Wednesday, June 24, 2009

Fleur de Passion

It’s what keeps you going, what keeps the passions flamed. Every once in a while, you still run across something that makes your pupils dilate, makes you tingle, makes you say "wow" (or at least think it). When it comes to wine, that “something” is often as simple as an inexpensive bottle from an off the beaten track area or an unknown producer that surprises you, certainly from its quality but also, it sometimes seems, helped along by its very nature as an unknown quantity. It seems far rarer for that “something” to be a special bottle, a top wine from a top producer, as one’s expectations often are set so high as to leave little chance for surprise.
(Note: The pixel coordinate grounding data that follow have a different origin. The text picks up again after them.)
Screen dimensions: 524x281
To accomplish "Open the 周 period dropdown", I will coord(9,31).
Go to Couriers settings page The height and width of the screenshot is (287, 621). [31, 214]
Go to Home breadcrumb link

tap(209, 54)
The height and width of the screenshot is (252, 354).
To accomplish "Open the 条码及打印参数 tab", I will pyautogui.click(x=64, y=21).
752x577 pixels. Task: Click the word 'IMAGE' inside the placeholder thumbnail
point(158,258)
So when a top bottling does manage to provoke that spark of sensual excitement, it’s all the more surprising… and welcome.
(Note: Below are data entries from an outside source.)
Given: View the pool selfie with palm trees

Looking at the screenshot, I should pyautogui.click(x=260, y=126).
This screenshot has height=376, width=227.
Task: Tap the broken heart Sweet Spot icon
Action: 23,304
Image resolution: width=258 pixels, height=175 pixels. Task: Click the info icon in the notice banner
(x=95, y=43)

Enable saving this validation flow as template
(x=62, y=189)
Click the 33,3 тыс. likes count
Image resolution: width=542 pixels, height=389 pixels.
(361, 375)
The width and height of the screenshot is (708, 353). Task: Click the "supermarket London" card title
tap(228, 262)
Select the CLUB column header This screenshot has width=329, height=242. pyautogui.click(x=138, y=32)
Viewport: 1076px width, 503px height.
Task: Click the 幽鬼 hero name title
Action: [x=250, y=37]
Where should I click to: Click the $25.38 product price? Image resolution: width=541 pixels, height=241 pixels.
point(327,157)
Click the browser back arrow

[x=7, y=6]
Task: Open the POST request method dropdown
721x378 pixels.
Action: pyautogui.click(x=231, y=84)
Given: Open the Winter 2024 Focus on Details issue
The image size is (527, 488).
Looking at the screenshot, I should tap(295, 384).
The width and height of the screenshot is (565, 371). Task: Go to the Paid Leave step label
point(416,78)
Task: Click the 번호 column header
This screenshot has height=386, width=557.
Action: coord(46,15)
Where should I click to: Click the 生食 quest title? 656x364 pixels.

Champagne “Fleur de Passion” Brut Blanc de Blancs, Diebolt-Vallois 1996
~$70 on release. 12.5% alcohol. Cork. Importer: Petit Pois, Moorestown, NJ.
Shared among good friends, the level of anticipation – and concomitant dread – was further heightened in this case by the certain knowledge that we were sacrificing the sole bottle of Diebolt’s 1996 “Fleur de Passion” in any of our cellars.

Our noses were rewarded by our choice of white wine glasses, as the wine’s aromatics were simply beautiful. Pastry cream, marzipan, sweet butter, lavender and apple blossoms…. I could have spent the better part of the evening just smelling the wine and, come to think of it, I probably did. It was drinking great, too. Expectations were met in the ‘96’s extreme youthfulness yet exceeded in all other capacities.

Jacques Diebolt’s wines are not powerful; not deep dark and brooding. They’re just pure embodiments of grace, elegance and finesse… like a completely unostentatious yet classically designed and perfectly tailored wedding dress – the house style is unquestionably feminine – worn by the most beautiful of brides on her happiest of days. That’s not exactly what I was thinking when I was drinking the wine; then it was more stepping back and saying – yes, saying – "wow." But I’d like to think I’m not now waxing overly poetic. The wine was grippy and vinous yet absolutely elegant; sweet in disposition yet deeply serious. It was crystalline, shimmering and luminous from its nose to its exquisite finish.

Jacques Diebolt has only been producing “Fleur de Passion” since the 1995 vintage, making 1996 only his second release. However, he traces the wine’s inspiration back to 1953 when, working under his grandfather’s tutelage, he first made a wine of similar nature. “Fleur de Passion” is produced only in better vintages, from fruit grown in seven or eight plots centered on the hilly area known as “Les Buzons” in the 100% Grand Cru village of Cramant. Yields from the 40-60+ year-old vines are naturally low, no doubt helping to give the wine its fine concentration and expression of the Côte des Blancs’ chalk and limestone-rich terroir. The base wines for “Fleur de Passion” are fermented and aged in small barrels purchased after one-year of use by white Burgundy producers. Malolactic fermentation is suppressed, and both fining and filtering are avoided. “Fleur” ages sur-lie for approximately five years before disgorgement, followed by a modest dosage of 6-8 grams and further bottle aging at the estate prior to release. The 2002, which is the current vintage on the market, sells for approximately $150 per/bottle; at around half that price when released, the 1996 was a tremendous value.

I don’t think the '96 will ever taste quite like any of the three bottles of 1953 that Jacques opened for me and my traveling companions a few years back; he disgorged those bottles à la volée, as they were still on their lees after nearly fifty years. But I do think the 1996, if kept in a cold, dark cellar, has similar potential for life ahead of it.

I can think of few other wines I’d rather have the chance to revisit forty years from now. Of course, that would require another bottle… and that I be as alive and kicking as I expect the wine to be.


Samantha Dugan said...

What a lovely, inspiring piece. To say I'm jealous is a massive understatement, 1996 is one of my absolute favorite vintages for Champagne...sadly, most of it is long gone, but when I stumble across one, I nab it! While I've never tasted the wine you so eloquently wrote about, I now have an idea what it tastes like and a new wine on my list to covet.

I was sitting here drinking a glass of Rose which, strangly tastes like poo now....

David McDuff said...

Mmm, poo flavored rosé.... Sorry about that, Sam. This piece certainly wasn't written to inspire envy, simply to inspire -- as the wine inspired me.

I'm happy to have a couple of other grower Champs from 1996 in the cellar but something tells me that if I want more of this one I'll need to pay another visit to Monsieur Diebolt.